§ **Passage to read**
####################
There has been a lot of recent work on p-hacking (making things statistically significant through taking advantage of analysis degrees-of-freedom), which I think is good (it’s starting to make people aware of the scope of the problem facing social psychology and related fields); however, I think people are missing something fundamental.
As Tal Yarkoni recently pointed out (and as I pointed out in a previous blog post), the incentives in the academy are messed up. Success in funding, in getting a job, etc, all hinges on your ability to produce positive results. When you livelihood literally depends on getting a positive result, it’s very hard to avoid putting your thumb on that scale.
####################
§ **Records provided**
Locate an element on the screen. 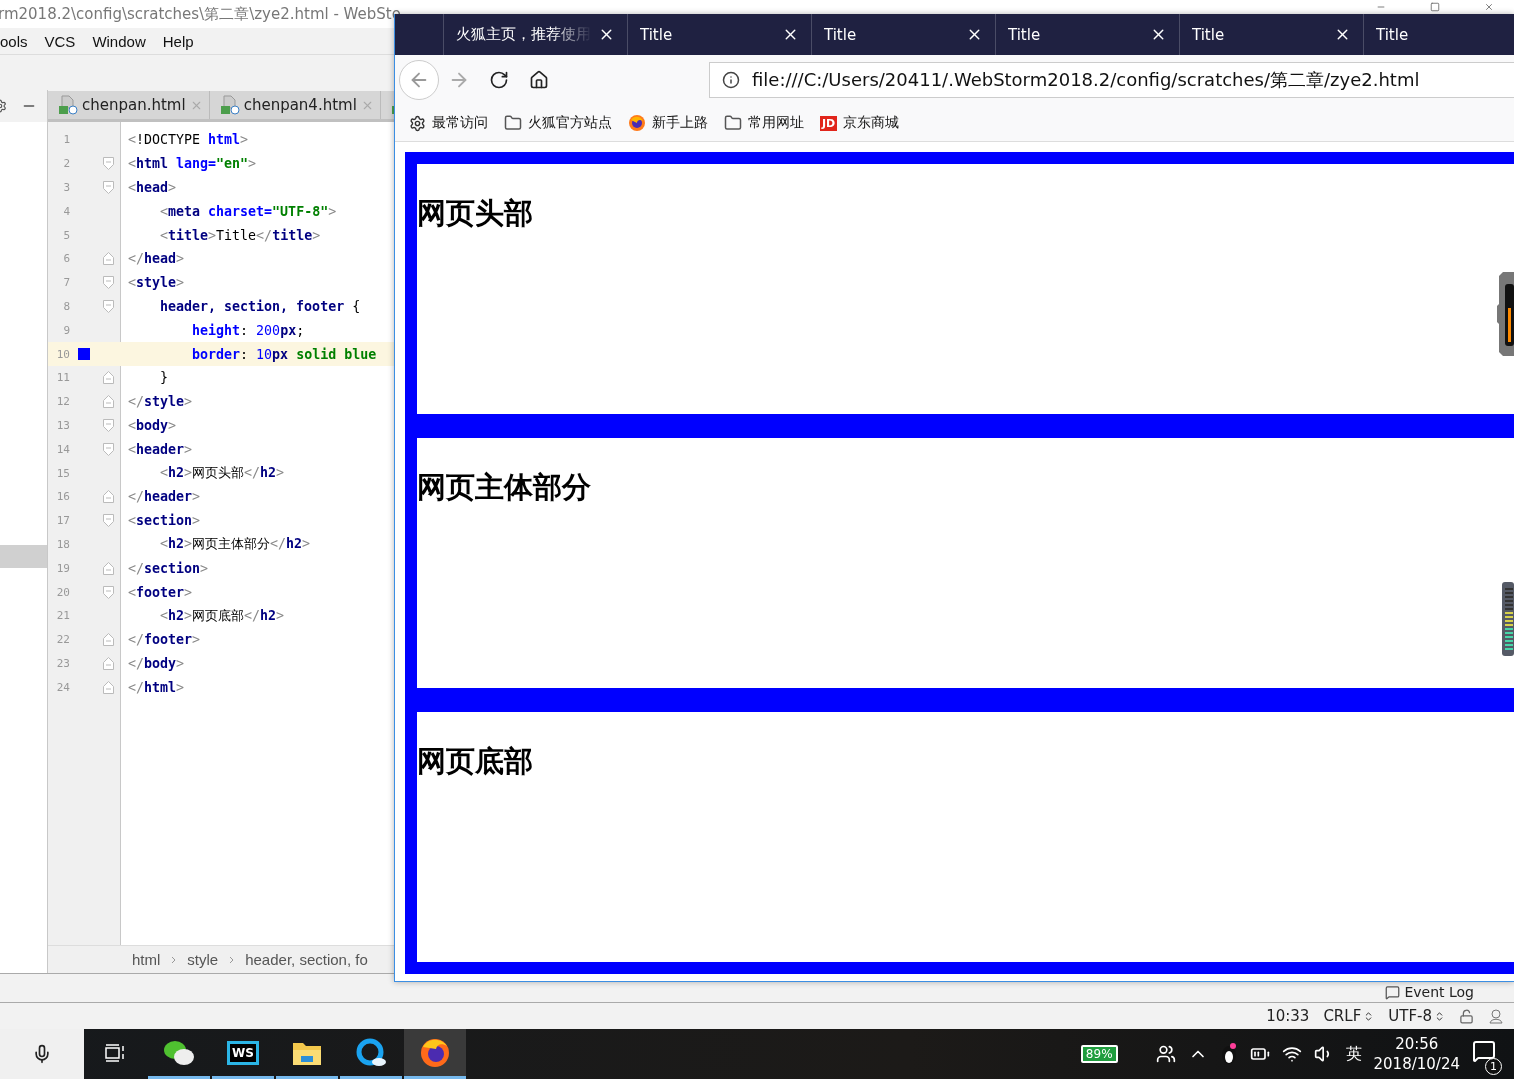 The image size is (1514, 1079). code-line: <html lang="en"> is located at coordinates (192, 164).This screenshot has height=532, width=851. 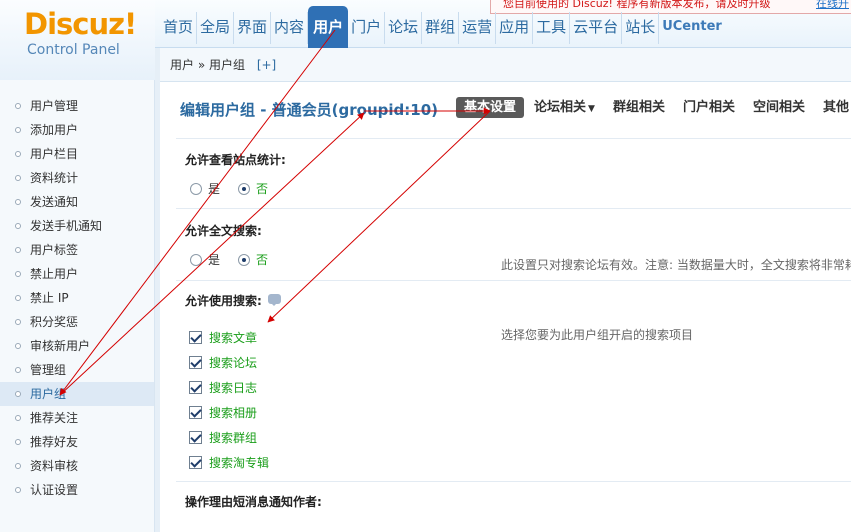 I want to click on view-stats-no-label: 否, so click(x=262, y=188).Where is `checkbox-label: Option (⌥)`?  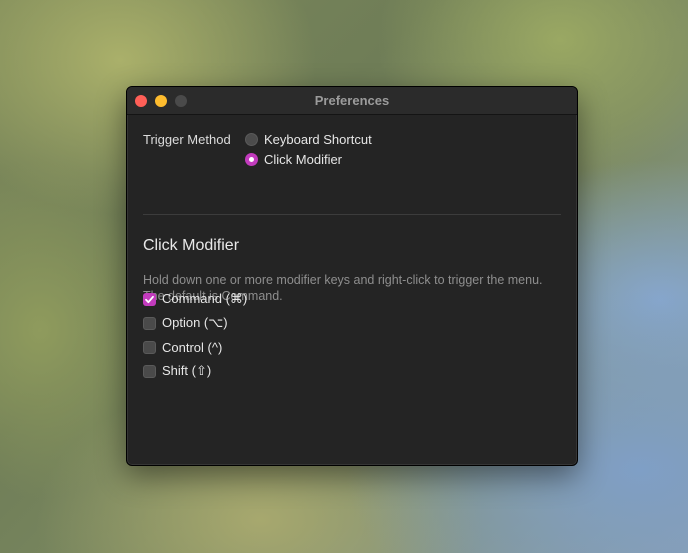 checkbox-label: Option (⌥) is located at coordinates (195, 322).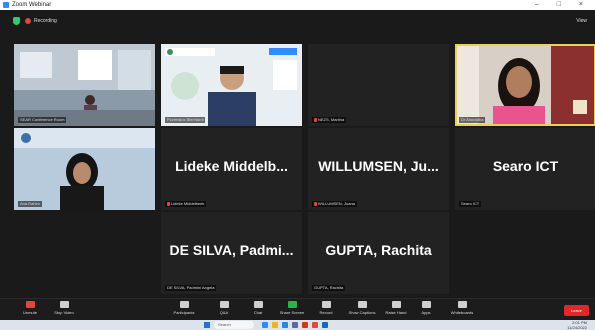 The image size is (595, 330). Describe the element at coordinates (295, 325) in the screenshot. I see `teams-icon` at that location.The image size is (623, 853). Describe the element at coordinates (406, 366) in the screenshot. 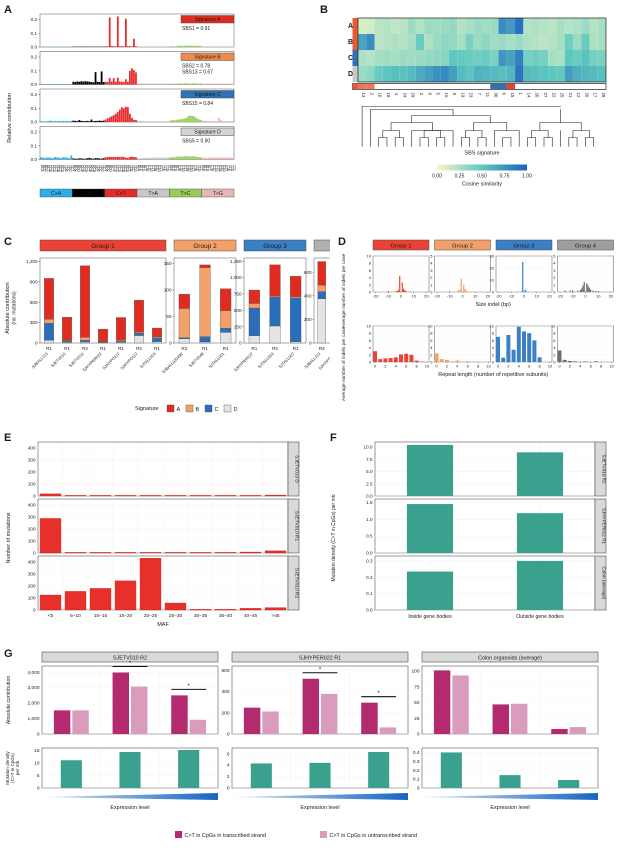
####################
§ **Task A**
Rewrite the text on academic incentives between "There has been" and "on that scale.", inclusive, putting "data dredging" wherever "p-hacking" appears.
§ **Task B**
Translate this sentence from the text on academic incentives into Spanish: "Success in funding, in getting a job, etc, all hinges on your ability to produce positive results."

§ **Exercise solution A**
There has been a lot of recent work on data dredging (making things statistically significant through taking advantage of analysis degrees-of-freedom), which I think is good (it’s starting to make people aware of the scope of the problem facing social psychology and related fields); however, I think people are missing something fundamental.
As Tal Yarkoni recently pointed out (and as I pointed out in a previous blog post), the incentives in the academy are messed up. Success in funding, in getting a job, etc, all hinges on your ability to produce positive results. When you livelihood literally depends on getting a positive result, it’s very hard to avoid putting your thumb on that scale.

§ **Exercise solution B**
El éxito en la obtención de financiación, en conseguir un empleo, etc., depende por completo de tu capacidad para producir resultados positivos.